Linear Multifractional Stable Motion: an a.s. uniformly convergent estimator for Hurst function

Since the middle of the 90's, multifractional processes have been introduced for overcoming some limitations of the well-known Fractional Brownian Motion model due to the constancy in time of its Hurst parameter $H$; in their context, this parameter becomes a H\"older continuous function $H(\cdot)$ depending on the time variable~$t$. Global and local sample path roughness of a multifractional process are determined by values of its parameter $H(\cdot)$; therefore, since about two decades, several authors have been interested in their statistical estimation, starting from discrete variations of the process. Because of complex dependence structures of variations, in order to show consistency of estimators one has to face challenging problems.
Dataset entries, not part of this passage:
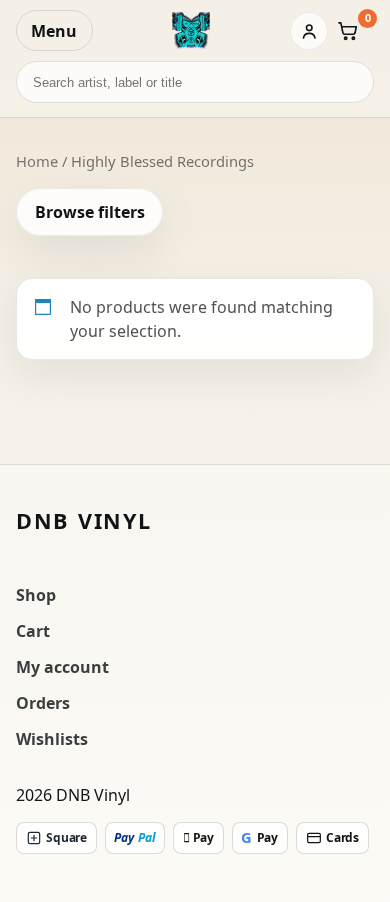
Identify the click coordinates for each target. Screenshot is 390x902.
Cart (33, 631)
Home (37, 161)
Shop (36, 595)
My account (62, 667)
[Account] (309, 31)
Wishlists (52, 739)
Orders (43, 703)
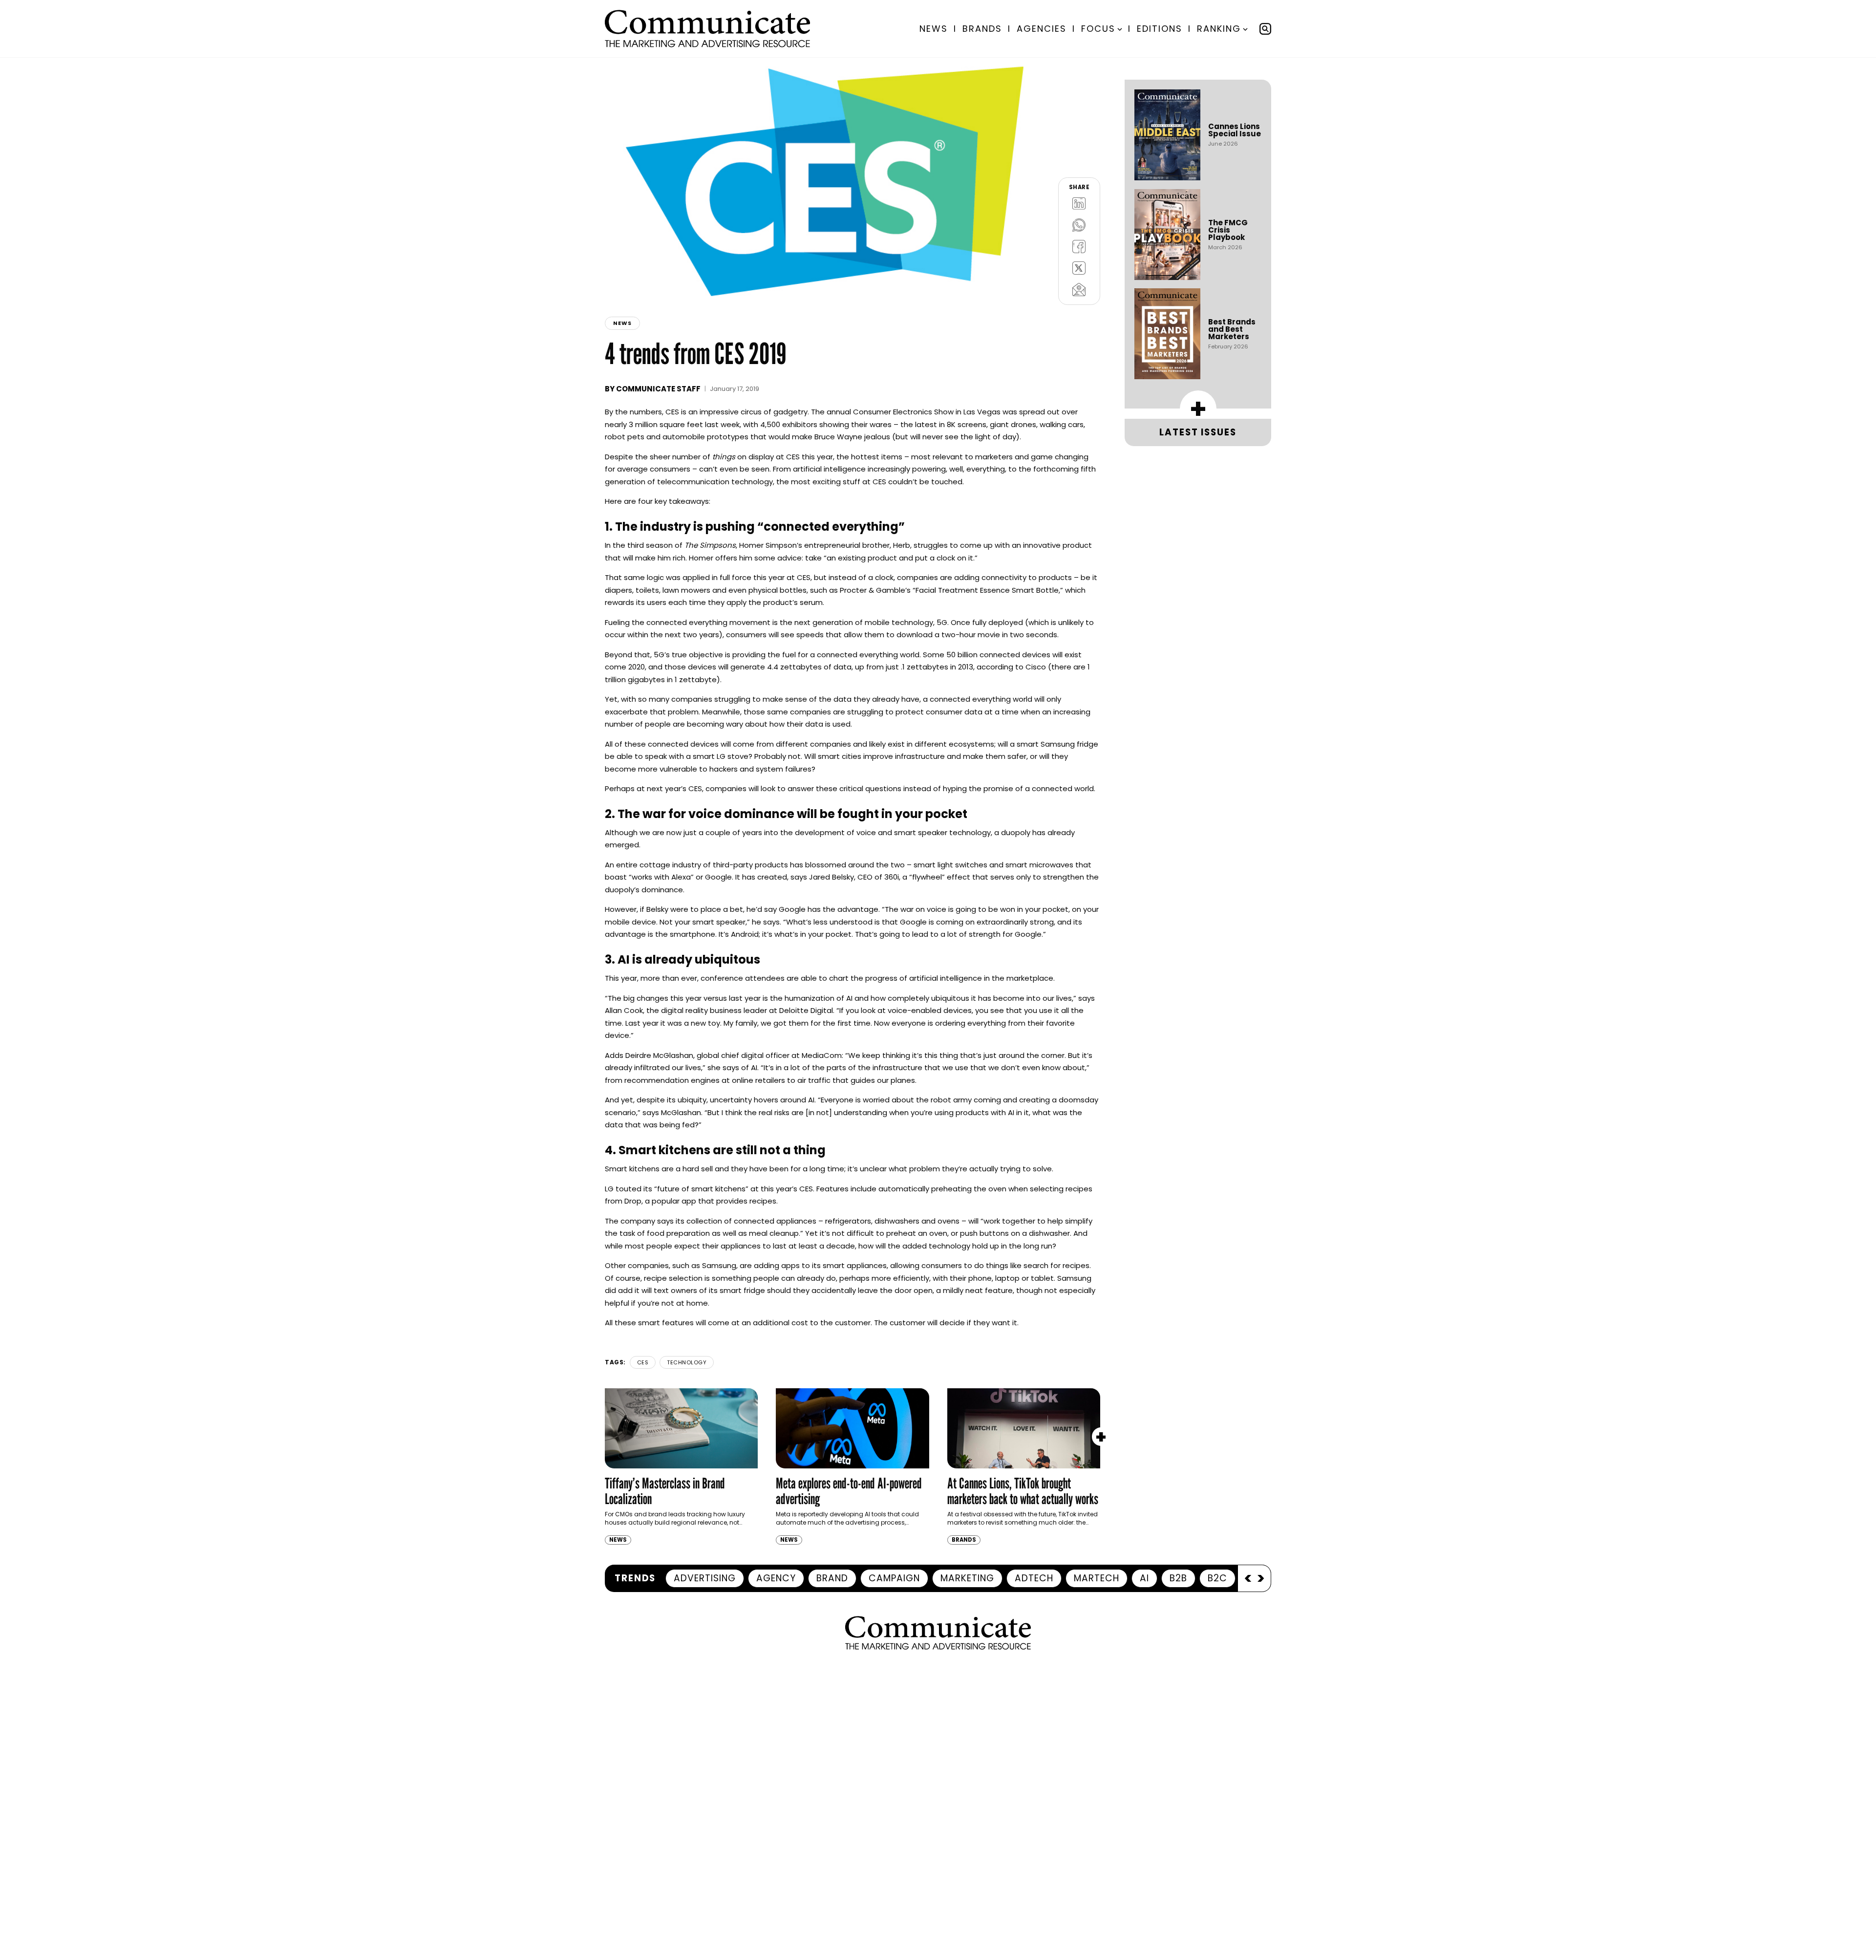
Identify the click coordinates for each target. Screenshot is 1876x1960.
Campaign (894, 1578)
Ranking (1219, 28)
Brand (832, 1578)
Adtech (1034, 1578)
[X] (1079, 267)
The main goal of our article, is to introduce in the setting of the symmetric $\alpha$-stable non-anticipative moving average Linear Multifractional Stable Motion (LMSM), where $\alpha\in (1,2)$, a new strategy for dealing with such kind of problems. In contrast with previously developed strategies, this new one, does not require to look for sharp estimates of covariances related to functionals of variations; roughly speaking, it consists in expressing variations in such a way that they become independent random variables up to negligible remainders. Thanks to it, we obtain: $(i)$ a strongly consistent estimator of $\min_{t\in I} H(t)$ for any compact interval $I$; $(ii)$ more importantly, a strongly consistent estimator of the whole function $H(\cdot)$, which converges almost surely in the sense of the uniform norm. Such kind of almost sure result in $L^\infty$-norm is rather unusual in the literature on statistical estimation of functions.